_What is required_
Return only that part of the material below which starts with the line containing "Open Source Control from the activity bar" and goes on through the line containing "Task: Open Videos in the top navigation", restated exactly.

_Material supplied_
□ □ □

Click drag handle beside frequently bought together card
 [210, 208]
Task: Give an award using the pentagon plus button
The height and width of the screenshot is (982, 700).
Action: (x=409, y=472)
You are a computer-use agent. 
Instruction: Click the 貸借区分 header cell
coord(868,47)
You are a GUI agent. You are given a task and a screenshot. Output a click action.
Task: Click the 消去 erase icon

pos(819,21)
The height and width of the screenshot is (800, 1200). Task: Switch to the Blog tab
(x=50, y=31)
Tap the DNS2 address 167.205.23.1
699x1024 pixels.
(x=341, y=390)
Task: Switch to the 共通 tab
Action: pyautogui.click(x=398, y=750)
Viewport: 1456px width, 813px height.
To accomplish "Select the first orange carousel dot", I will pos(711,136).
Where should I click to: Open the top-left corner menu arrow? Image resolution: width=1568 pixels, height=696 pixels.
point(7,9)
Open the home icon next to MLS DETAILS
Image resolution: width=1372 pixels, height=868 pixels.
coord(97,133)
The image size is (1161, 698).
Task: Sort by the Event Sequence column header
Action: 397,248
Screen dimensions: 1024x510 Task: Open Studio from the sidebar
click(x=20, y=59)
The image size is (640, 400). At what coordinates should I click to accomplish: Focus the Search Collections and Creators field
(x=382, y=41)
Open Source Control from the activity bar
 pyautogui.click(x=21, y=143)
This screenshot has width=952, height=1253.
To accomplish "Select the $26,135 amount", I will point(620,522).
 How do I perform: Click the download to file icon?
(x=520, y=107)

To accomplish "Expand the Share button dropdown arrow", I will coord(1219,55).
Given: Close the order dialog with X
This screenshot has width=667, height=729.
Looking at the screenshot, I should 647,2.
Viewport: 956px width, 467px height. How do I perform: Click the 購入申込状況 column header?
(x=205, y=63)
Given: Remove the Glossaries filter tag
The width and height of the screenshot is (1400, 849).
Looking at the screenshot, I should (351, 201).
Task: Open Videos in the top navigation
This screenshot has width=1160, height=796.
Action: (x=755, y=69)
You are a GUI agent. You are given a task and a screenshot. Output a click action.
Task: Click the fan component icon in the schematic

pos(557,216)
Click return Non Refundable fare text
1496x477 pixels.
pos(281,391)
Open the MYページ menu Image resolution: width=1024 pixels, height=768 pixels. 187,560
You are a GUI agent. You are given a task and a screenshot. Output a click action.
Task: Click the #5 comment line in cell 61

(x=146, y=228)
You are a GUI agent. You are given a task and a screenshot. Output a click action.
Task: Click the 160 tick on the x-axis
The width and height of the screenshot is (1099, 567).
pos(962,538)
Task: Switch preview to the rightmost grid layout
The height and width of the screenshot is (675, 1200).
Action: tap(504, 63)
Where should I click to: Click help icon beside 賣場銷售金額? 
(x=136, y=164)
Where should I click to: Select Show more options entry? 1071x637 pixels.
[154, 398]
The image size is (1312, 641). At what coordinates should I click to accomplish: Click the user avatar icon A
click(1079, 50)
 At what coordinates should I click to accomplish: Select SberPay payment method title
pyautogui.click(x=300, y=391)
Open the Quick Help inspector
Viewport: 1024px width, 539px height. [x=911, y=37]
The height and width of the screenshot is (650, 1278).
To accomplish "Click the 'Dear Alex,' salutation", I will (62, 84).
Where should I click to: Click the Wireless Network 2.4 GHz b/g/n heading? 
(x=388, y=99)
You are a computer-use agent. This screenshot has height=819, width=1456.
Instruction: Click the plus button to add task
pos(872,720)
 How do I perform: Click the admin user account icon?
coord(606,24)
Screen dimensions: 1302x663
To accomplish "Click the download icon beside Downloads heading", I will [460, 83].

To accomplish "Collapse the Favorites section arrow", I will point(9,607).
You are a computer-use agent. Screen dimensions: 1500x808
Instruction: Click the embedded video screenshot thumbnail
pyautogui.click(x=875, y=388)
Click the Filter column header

□ □ □

_Exercise solution_
Open Source Control from the activity bar
 pyautogui.click(x=21, y=143)
This screenshot has width=952, height=1253.
To accomplish "Select the $26,135 amount", I will point(620,522).
 How do I perform: Click the download to file icon?
(x=520, y=107)

To accomplish "Expand the Share button dropdown arrow", I will coord(1219,55).
Given: Close the order dialog with X
This screenshot has width=667, height=729.
Looking at the screenshot, I should 647,2.
Viewport: 956px width, 467px height. How do I perform: Click the 購入申込状況 column header?
(x=205, y=63)
Given: Remove the Glossaries filter tag
The width and height of the screenshot is (1400, 849).
Looking at the screenshot, I should (351, 201).
Task: Open Videos in the top navigation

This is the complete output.